**Problem to work on**
Turn the lines from the one containing "will [x=216, y=99]." through the last line into a JSON list of strings, one string per line, leaving out blank lines.
* * * *
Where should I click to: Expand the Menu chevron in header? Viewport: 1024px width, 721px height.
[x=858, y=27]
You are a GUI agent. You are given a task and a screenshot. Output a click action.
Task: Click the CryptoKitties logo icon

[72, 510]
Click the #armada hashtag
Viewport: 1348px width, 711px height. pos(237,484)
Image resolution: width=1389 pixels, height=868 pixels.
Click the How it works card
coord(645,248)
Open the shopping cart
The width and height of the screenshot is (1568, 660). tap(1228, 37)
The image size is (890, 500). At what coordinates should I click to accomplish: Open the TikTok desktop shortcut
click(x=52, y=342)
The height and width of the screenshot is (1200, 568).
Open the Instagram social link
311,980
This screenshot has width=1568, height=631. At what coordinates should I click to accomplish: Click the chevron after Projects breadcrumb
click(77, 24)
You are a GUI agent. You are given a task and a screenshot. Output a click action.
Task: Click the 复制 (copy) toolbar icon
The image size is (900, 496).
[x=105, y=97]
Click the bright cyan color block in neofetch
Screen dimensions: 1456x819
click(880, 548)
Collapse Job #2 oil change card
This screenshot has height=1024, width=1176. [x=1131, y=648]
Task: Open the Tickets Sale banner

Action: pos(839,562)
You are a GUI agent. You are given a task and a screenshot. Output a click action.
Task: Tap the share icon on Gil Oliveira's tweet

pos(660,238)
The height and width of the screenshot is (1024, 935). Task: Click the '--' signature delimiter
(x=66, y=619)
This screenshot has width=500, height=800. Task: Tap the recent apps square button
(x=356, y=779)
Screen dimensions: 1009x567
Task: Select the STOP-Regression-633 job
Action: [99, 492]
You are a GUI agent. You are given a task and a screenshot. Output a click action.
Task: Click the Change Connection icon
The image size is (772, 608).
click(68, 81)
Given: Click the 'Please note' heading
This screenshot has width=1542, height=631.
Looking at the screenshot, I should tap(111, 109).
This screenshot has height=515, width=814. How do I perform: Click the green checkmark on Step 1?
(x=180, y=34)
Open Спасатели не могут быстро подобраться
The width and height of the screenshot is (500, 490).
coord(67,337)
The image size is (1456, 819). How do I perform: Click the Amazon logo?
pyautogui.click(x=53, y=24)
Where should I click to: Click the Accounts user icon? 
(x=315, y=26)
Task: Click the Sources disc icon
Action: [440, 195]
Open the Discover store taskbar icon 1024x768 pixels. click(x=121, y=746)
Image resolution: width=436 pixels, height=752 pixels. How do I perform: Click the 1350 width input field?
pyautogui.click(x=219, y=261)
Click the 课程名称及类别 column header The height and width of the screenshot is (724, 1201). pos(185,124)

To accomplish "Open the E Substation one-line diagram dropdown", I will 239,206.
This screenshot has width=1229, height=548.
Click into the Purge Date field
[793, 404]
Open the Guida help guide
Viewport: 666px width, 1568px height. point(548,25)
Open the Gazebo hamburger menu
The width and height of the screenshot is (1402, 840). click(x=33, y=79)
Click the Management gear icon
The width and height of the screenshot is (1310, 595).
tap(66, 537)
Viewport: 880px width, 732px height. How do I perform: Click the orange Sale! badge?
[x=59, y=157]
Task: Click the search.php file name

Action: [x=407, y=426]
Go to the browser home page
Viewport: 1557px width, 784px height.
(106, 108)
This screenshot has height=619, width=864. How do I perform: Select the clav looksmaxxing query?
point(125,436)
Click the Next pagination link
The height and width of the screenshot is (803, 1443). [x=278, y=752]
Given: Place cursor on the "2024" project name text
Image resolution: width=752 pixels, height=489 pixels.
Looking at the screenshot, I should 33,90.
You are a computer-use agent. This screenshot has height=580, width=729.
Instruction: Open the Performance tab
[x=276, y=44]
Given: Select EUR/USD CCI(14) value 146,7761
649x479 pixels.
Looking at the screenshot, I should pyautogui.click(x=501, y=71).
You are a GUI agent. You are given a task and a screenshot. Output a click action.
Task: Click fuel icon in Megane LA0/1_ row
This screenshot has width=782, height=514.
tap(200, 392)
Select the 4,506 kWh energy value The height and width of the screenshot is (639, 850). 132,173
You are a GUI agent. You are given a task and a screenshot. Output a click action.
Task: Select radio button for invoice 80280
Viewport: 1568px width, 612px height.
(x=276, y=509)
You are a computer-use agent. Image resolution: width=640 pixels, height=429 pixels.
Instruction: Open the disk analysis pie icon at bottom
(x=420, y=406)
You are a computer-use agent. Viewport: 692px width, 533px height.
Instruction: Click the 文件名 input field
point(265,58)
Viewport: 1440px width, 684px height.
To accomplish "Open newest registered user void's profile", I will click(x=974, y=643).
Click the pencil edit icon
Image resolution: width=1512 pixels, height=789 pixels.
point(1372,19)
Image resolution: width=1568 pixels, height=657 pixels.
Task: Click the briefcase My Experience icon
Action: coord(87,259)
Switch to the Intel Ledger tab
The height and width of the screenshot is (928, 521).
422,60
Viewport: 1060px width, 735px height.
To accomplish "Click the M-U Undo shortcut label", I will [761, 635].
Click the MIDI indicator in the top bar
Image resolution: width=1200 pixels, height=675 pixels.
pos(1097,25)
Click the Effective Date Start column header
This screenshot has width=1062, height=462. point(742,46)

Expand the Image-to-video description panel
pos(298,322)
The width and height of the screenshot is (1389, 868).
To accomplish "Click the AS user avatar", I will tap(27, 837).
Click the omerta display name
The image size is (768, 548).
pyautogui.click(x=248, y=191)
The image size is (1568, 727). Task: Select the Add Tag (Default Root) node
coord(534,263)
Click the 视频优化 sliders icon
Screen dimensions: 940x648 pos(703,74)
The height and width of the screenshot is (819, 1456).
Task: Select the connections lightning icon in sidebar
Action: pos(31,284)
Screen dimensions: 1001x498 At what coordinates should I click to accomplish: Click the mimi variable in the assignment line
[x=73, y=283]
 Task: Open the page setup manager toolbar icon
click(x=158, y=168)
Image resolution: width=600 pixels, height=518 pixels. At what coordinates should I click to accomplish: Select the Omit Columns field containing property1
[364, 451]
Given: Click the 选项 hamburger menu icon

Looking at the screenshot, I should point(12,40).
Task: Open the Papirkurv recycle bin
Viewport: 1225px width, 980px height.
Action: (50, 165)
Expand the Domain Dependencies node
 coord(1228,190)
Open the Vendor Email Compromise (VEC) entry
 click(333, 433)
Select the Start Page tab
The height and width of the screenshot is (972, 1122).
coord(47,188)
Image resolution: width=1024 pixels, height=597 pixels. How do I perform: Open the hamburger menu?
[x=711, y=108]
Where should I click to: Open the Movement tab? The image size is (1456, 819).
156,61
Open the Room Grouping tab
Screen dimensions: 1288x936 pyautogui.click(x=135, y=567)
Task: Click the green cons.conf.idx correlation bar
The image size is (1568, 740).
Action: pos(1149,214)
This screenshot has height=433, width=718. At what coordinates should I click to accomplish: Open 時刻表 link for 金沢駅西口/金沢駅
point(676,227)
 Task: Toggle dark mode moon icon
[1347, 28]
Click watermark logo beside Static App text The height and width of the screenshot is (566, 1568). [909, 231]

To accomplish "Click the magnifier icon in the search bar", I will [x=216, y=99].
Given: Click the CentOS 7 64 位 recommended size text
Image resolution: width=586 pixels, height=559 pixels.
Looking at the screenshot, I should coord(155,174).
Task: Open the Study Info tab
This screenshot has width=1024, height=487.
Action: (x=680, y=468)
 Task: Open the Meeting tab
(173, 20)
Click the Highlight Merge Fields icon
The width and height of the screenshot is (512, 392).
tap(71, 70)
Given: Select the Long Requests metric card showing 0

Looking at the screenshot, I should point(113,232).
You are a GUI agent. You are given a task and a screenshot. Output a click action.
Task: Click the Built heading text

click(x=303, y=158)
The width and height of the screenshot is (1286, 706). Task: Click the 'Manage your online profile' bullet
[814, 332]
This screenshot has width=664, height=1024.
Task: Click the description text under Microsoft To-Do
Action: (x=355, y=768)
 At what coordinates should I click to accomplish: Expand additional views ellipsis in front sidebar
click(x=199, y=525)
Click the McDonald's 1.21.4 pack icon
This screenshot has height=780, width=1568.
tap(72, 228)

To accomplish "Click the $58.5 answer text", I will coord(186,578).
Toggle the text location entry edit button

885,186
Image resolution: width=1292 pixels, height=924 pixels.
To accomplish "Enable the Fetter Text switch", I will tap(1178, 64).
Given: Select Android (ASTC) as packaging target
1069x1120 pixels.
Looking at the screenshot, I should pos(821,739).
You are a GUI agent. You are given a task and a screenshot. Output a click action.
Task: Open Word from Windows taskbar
* * * *
**The completed task**
[
  "To accomplish \"Click the magnifier icon in the search bar\", I will [x=216, y=99].",
  "Given: Click the CentOS 7 64 位 recommended size text",
  "Image resolution: width=586 pixels, height=559 pixels.",
  "Looking at the screenshot, I should coord(155,174).",
  "Task: Open the Study Info tab",
  "This screenshot has width=1024, height=487.",
  "Action: (x=680, y=468)",
  " Task: Open the Meeting tab",
  "(173, 20)",
  "Click the Highlight Merge Fields icon",
  "The width and height of the screenshot is (512, 392).",
  "tap(71, 70)",
  "Given: Select the Long Requests metric card showing 0",
  "Looking at the screenshot, I should point(113,232).",
  "You are a GUI agent. You are given a task and a screenshot. Output a click action.",
  "Task: Click the Built heading text",
  "click(x=303, y=158)",
  "The width and height of the screenshot is (1286, 706). Task: Click the 'Manage your online profile' bullet",
  "[814, 332]",
  "This screenshot has width=664, height=1024.",
  "Task: Click the description text under Microsoft To-Do",
  "Action: (x=355, y=768)",
  " At what coordinates should I click to accomplish: Expand additional views ellipsis in front sidebar",
  "click(x=199, y=525)",
  "Click the McDonald's 1.21.4 pack icon",
  "This screenshot has height=780, width=1568.",
  "tap(72, 228)",
  "To accomplish \"Click the $58.5 answer text\", I will coord(186,578).",
  "Toggle the text location entry edit button",
  "885,186",
  "Image resolution: width=1292 pixels, height=924 pixels.",
  "To accomplish \"Enable the Fetter Text switch\", I will tap(1178, 64).",
  "Given: Select Android (ASTC) as packaging target",
  "1069x1120 pixels.",
  "Looking at the screenshot, I should pos(821,739).",
  "You are a GUI agent. You are given a task and a screenshot. Output a click action.",
  "Task: Open Word from Windows taskbar"
]